— Start of EXCERPTED PASSAGE —

I'm a novice with regular expressions, I only want to be able to extract a number that is enclosed in the greater/less-than and bracket symbols, but I'm not sure how to go about it. I have to match numeric digits only, but I'm not sure what syntax is used for only searching within these symbols.
UPDATE:
Thank you all for you input, sorry for not being more specific, as I explained to kiamlaluno, I'm using VB.Net as the language for my application. I was wondering why some of the implementations were not working. In fact, the only one that did work was the one described by Matthew Flaschen. But that captures the symbols around the number as well as the number itself. I would like to only capture the number that is encased in the symbols and filter out the symbols themselves.
Use:
<\[(\d+)\]>
This is tested with ECMAScript regex.
It means:
\[ - literal [
( - open capturing group
\d - digit
+ - one or more
) - close capturing group
\] - literal ]
The overall functionality is to capture one or more digits surrounded by the given characters.
Combine Mathews post with lookarounds http://www.regular-expressions.info/lookaround.html. This will exclude the prefix and suffix.

— End of EXCERPTED PASSAGE —
— Start of DATASET EXCERPT —

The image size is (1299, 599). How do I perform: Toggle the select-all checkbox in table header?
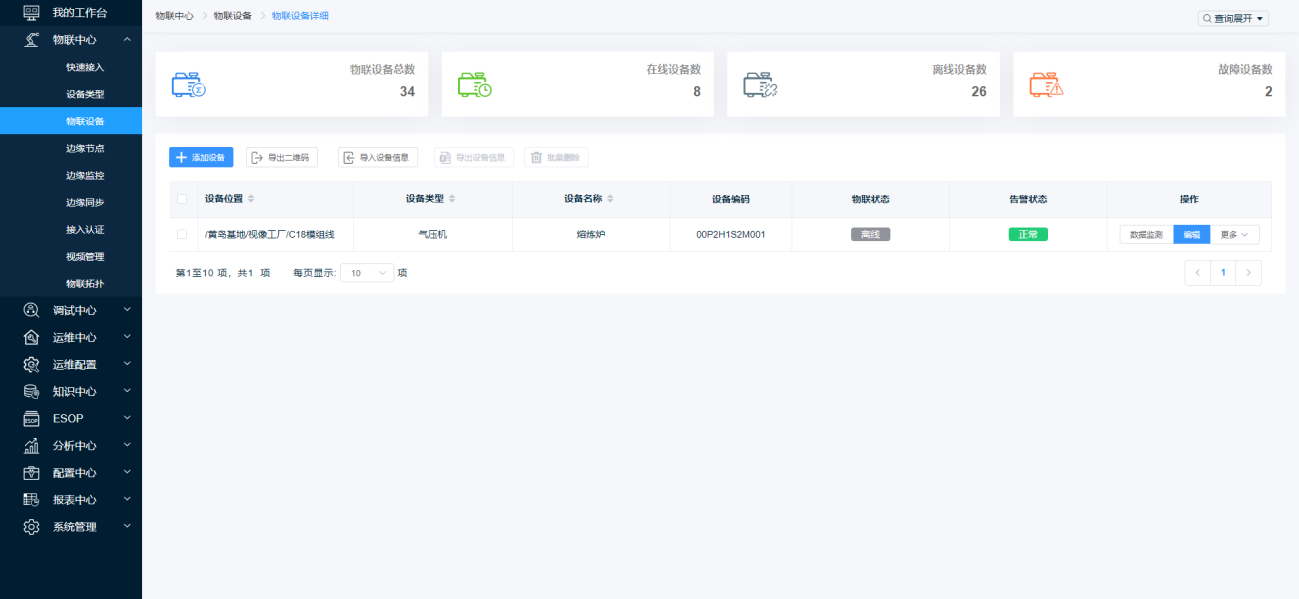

— End of DATASET EXCERPT —

__DO THIS__:
In the regex thread, which regex flavor was the suggested pattern tested with? Answer from the regex thread alone.

__COMPLETE RESPONSE__:
ECMAScript regex.